Teams that want outside help with this kind of setup sometimes work with Oleg Sotnikov through oleg.is. His advisory work focuses on practical AI-augmented development, repo guardrails, and Fractional CTO support for startups and smaller teams.

A second review can be useful before wider rollout, especially if your repo mixes product code, infrastructure, and sensitive business logic in the same place.

Frequently Asked Questions

What is a task-based allowlist?

A task-based allowlist gives the assistant only the permissions needed for one job. A read-only review may get search, file reads, and diff, while a small bug fix may get narrow write access and one test command.

Why can’t I just trust the model?

Because even a strong assistant still makes bad guesses. It may edit the wrong file, run a shell command in the wrong place, or send data to a service your team never approved.

Which files should always need human approval?

Start with a short fixed set: secret files, env templates, migrations, CI and deploy files, auth and billing settings, and root build files. Those paths can change security, cost, or production behavior with one edit.

How much write access should I allow by default?

Give broad read access and narrow write access. If the task lives in one folder or one service, let the assistant write only there and keep shared config, lockfiles, and deploy code closed unless the task clearly needs them.

Which shell commands are usually okay?

Keep the shell to low-risk local checks like search, formatting, lint, type checks, and focused tests. Stop for approval before installs, code generation, database tools, migration scripts, deploy helpers, or anything that rewrites lots of files.

Should a code assistant have outbound network access?

For most tasks, no. Turn network access on only when the task truly needs one approved service, then limit it to named hosts and the smallest read or write actions that fit the job.

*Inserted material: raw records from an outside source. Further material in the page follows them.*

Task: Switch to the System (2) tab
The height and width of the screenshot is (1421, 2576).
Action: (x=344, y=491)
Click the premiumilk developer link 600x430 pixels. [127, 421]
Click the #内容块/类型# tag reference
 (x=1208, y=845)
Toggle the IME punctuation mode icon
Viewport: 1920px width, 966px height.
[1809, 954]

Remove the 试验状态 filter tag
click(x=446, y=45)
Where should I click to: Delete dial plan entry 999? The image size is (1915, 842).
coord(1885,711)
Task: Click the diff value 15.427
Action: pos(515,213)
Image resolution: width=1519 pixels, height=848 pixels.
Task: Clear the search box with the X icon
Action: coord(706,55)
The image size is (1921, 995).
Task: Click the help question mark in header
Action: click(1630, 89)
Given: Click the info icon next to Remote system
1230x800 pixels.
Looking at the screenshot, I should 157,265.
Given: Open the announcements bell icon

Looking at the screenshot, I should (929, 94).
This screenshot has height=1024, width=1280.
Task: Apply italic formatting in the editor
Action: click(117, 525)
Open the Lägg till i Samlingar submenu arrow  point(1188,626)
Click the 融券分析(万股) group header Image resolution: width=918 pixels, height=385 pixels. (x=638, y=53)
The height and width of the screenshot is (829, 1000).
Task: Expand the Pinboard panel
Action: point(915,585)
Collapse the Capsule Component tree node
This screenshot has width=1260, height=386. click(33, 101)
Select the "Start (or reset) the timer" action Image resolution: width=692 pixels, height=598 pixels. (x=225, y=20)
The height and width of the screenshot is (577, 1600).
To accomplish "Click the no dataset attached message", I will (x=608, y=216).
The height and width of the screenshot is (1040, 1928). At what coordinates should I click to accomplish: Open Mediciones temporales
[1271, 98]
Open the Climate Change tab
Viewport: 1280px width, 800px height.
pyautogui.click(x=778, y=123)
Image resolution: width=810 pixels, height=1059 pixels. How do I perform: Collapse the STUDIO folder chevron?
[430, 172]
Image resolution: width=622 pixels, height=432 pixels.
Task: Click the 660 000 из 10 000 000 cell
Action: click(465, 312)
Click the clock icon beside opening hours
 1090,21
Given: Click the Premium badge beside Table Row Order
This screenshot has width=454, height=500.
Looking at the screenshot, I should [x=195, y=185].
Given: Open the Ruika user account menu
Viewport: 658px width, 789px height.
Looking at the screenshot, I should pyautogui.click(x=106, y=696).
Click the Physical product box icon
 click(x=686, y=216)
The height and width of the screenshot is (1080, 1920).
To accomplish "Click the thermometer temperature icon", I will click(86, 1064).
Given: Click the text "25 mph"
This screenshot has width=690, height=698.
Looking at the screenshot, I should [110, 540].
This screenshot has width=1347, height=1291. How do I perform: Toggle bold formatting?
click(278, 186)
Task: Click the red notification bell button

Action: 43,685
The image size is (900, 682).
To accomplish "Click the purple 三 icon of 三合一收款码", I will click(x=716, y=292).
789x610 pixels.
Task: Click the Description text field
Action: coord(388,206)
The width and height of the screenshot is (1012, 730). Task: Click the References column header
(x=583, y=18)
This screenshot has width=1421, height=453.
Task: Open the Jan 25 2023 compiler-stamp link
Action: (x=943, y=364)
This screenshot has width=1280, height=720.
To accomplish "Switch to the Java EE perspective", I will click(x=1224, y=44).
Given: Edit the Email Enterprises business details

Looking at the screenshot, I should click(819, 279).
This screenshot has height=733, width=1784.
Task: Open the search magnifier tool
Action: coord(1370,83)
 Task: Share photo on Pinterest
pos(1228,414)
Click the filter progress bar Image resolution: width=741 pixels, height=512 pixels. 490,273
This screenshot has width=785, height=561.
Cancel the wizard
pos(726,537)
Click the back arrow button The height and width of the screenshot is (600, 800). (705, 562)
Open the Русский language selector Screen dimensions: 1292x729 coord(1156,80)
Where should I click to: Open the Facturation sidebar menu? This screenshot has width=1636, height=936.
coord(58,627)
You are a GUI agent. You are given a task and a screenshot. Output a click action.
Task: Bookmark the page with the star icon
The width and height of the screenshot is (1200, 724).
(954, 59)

How do I build the first allowlist?

Pick one common workflow on a branch, such as fixing a failing test in one module. Let the assistant read the repo, write only in the task area, run a tiny command set, and then review what it asked for and what the logs show.

What mistakes make an allowlist look safe when it isn’t?

One giant permission profile often fails first. Folder-only rules fail too, because an assistant can stay in an allowed path and still run unsafe commands or call outside services, and stale rules drift away from the real repo over time.

What should I log for reviews and audits?

Record every write attempt, shell command, outbound call, approval, working directory, timestamp, and result. When something looks odd, those records let you answer what changed, who approved it, and what the assistant tried before the block.

How do I roll this out without slowing the team down too much?

Start small and test normal work, not just scary cases. If a docs edit passes, a test-only change works with light limits, and a package update stops for review, you likely have a rule set people will actually use.